5. Get the positive binary computer representation on 64 bits (8 Bytes):
If needed, add extra 0s in front (to the left) of the base 2 number, up to the required length, 64:
8 157 989 228 746 813 600(10) = 0111 0001 0011 0110 1111 1111 1111 1011 0000 1100 1110 1010 1011 0000 1010 0000
6. Get the negative integer number representation:
To get the negative integer number representation on 64 bits (8 Bytes),
... change the first bit (the leftmost), from 0 to 1...
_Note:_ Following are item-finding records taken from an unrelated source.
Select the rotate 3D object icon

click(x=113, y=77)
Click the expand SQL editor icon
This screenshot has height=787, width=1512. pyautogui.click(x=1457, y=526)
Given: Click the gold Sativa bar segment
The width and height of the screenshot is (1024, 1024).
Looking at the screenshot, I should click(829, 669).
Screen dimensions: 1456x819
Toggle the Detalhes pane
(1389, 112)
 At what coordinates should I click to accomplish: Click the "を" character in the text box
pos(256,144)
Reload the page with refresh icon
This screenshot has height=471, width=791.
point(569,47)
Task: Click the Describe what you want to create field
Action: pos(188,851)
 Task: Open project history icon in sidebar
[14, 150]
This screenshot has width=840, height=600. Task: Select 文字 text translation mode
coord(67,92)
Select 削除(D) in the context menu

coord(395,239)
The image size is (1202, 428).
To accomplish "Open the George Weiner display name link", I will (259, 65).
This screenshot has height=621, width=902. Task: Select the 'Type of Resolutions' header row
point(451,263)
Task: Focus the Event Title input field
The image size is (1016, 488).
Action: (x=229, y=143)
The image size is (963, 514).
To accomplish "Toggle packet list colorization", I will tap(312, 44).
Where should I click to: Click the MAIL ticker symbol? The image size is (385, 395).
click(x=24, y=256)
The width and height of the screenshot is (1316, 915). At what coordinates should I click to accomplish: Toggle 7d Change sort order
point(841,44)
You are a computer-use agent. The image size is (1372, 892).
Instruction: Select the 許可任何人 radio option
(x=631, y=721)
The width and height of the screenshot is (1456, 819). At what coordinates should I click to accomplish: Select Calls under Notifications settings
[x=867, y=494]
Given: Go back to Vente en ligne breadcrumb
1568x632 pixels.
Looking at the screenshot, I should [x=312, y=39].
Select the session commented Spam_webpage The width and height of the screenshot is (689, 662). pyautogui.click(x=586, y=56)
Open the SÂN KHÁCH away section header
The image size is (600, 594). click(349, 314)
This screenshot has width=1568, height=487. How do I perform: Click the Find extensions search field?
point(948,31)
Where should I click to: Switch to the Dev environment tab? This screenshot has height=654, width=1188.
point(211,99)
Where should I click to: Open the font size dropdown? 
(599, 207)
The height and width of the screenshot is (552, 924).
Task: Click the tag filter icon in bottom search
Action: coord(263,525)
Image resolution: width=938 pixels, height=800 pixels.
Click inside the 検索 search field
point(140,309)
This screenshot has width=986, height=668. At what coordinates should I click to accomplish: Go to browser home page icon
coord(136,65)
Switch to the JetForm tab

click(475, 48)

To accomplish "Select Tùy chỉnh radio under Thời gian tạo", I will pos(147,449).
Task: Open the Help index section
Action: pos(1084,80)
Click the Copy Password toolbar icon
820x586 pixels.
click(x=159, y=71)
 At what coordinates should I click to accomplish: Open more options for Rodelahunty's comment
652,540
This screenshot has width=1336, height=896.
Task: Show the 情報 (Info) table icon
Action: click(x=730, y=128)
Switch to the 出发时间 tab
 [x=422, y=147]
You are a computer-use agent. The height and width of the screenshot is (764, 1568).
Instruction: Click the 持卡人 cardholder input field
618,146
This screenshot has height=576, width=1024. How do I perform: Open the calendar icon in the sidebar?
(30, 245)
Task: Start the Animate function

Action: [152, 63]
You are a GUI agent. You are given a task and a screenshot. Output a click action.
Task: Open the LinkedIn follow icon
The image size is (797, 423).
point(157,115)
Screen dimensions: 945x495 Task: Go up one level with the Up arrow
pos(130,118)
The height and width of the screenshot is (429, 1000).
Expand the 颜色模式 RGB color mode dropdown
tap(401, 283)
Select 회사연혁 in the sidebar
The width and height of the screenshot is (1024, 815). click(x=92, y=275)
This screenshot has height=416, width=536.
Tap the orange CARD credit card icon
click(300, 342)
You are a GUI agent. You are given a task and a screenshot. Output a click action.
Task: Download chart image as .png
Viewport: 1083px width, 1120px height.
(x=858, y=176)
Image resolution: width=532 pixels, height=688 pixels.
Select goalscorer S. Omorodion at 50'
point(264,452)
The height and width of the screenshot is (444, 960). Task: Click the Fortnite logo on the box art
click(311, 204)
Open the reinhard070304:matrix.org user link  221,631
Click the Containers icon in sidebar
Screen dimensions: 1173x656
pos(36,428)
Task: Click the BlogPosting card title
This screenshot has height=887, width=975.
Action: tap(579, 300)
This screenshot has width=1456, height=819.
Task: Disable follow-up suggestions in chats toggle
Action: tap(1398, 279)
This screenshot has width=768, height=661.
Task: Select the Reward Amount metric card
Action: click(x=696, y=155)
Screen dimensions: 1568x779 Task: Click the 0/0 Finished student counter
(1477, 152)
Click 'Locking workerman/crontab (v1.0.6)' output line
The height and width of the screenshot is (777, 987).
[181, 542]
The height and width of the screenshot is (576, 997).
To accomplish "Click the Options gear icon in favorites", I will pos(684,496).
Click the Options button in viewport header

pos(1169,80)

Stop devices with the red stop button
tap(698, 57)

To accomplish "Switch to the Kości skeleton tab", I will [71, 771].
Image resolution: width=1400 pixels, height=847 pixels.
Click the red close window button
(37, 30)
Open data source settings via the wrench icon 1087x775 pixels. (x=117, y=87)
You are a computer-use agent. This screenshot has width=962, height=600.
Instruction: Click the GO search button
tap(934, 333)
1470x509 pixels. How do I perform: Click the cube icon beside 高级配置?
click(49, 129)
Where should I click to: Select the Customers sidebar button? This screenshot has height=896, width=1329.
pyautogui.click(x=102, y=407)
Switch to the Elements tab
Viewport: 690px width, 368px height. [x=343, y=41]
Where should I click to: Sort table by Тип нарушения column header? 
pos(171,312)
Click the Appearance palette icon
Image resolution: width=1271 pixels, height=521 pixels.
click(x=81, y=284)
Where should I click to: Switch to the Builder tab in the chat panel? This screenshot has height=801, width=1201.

Number -8 157 989 228 746 813 600(10), a signed integer number (with sign),
converted from decimal system (from base 10)
and written as a signed binary (in base 2):
-8 157 989 228 746 813 600(10) = 1111 0001 0011 0110 1111 1111 1111 1011 0000 1100 1110 1010 1011 0000 1010 0000
Spaces were used to group digits: for binary, by 4, for decimal, by 3.